House Blocked Debate, Sought to Limit States' Rights on Animal Welfare in Failed Farm Bill
It might sound as though that would have been a bad thing, but it looks like lawmakers' inability to work together actually worked out for the better this time.
Of course, Republicans tried to cut the Supplemental Nutrition Assistance Program (SNAP -- AKA food stamps) funding by $20.5 billion. And Democrats tried to cut agricultural subsidies instead. Given the current political climate, that was pretty much a given.
What should have come as a surprise was that Republicans actually attempted to inhibit states' rights.
Sponsored by Rep. Steve King, R-Iowa, the King Amendment would have restricted states from passing their own agricultural laws that differ from the federal government's, ranging from mandatory labeling of GMOs to worker safety to animal welfare.
Last Tuesday, the House Rules Committee led by Rep.
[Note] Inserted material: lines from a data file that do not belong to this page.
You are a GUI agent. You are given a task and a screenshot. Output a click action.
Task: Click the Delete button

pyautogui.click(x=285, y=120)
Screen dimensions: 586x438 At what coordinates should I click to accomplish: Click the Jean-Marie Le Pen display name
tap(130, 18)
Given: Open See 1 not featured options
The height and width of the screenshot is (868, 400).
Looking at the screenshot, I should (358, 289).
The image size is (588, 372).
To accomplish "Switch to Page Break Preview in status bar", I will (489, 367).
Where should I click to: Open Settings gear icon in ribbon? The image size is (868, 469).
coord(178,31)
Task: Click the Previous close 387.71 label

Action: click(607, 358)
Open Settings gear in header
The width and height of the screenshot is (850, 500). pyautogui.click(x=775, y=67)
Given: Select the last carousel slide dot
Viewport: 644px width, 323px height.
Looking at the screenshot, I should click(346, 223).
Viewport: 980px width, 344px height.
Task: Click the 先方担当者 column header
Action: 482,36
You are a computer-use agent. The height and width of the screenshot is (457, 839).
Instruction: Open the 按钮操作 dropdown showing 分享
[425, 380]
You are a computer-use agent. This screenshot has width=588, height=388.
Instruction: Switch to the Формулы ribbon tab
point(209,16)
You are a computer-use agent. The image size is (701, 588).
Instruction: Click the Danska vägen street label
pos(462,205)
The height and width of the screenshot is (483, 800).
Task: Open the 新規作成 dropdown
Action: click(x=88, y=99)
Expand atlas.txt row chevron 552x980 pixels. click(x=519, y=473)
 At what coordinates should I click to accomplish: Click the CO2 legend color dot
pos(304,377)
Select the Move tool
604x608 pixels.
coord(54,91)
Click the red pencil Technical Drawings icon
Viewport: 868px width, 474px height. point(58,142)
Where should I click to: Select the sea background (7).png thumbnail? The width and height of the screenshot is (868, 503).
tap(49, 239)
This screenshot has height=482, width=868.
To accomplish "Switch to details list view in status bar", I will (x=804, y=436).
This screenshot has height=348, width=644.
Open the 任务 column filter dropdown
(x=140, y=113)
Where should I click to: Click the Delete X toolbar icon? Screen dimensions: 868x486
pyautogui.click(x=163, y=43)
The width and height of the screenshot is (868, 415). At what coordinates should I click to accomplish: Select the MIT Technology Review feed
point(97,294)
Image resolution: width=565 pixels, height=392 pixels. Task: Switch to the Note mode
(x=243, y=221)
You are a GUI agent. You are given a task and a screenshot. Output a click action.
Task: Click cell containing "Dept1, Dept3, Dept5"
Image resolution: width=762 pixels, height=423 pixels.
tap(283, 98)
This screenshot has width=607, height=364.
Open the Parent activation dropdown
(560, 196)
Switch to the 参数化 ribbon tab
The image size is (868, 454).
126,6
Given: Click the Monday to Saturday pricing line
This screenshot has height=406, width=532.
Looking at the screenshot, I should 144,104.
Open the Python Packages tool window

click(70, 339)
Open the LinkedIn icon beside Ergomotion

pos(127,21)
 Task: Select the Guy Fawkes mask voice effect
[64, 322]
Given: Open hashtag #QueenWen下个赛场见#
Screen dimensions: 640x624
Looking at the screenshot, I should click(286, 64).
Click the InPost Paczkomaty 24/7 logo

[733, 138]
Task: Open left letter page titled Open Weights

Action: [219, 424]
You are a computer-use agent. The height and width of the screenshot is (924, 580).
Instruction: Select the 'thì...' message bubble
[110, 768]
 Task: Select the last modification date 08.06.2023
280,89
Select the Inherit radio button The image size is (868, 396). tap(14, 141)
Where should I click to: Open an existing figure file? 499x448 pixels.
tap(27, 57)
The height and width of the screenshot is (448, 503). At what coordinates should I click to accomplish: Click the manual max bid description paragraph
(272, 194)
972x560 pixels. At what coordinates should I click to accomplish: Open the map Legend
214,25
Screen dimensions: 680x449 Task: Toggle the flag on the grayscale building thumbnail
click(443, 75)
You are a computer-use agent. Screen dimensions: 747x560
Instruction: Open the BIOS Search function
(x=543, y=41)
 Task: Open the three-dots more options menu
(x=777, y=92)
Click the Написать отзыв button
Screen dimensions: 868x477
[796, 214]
Pete Sessions declined to allow the House to debate three bipartisan amendments that affect animal welfare in the farming industry: one that would have standardized operations on egg farms, one that would banned the slaughter and subsequent consumption of healthy horses, and the highly reviled King Amendment.
The Denham-Schrader amendment addressed the issue of egg-laying hens, often acknowledged as one of the most abused animals in factory farming. The amendment sought to institutionalize higher standards in the egg industry. It called for doubling the space per laying hen. Currently, most caged laying hens are given 67 square inches of laying space -- less than an average sheet of paper. The measure was intended to mimic Proposition 2 in California, which passed in 2008. It was supported not only by veterinary groups, animal welfare groups, and consumers -- as you might expect -- but also by the United Egg Producers, which represents 90 percent of the egg industry It was struck from the farm bill.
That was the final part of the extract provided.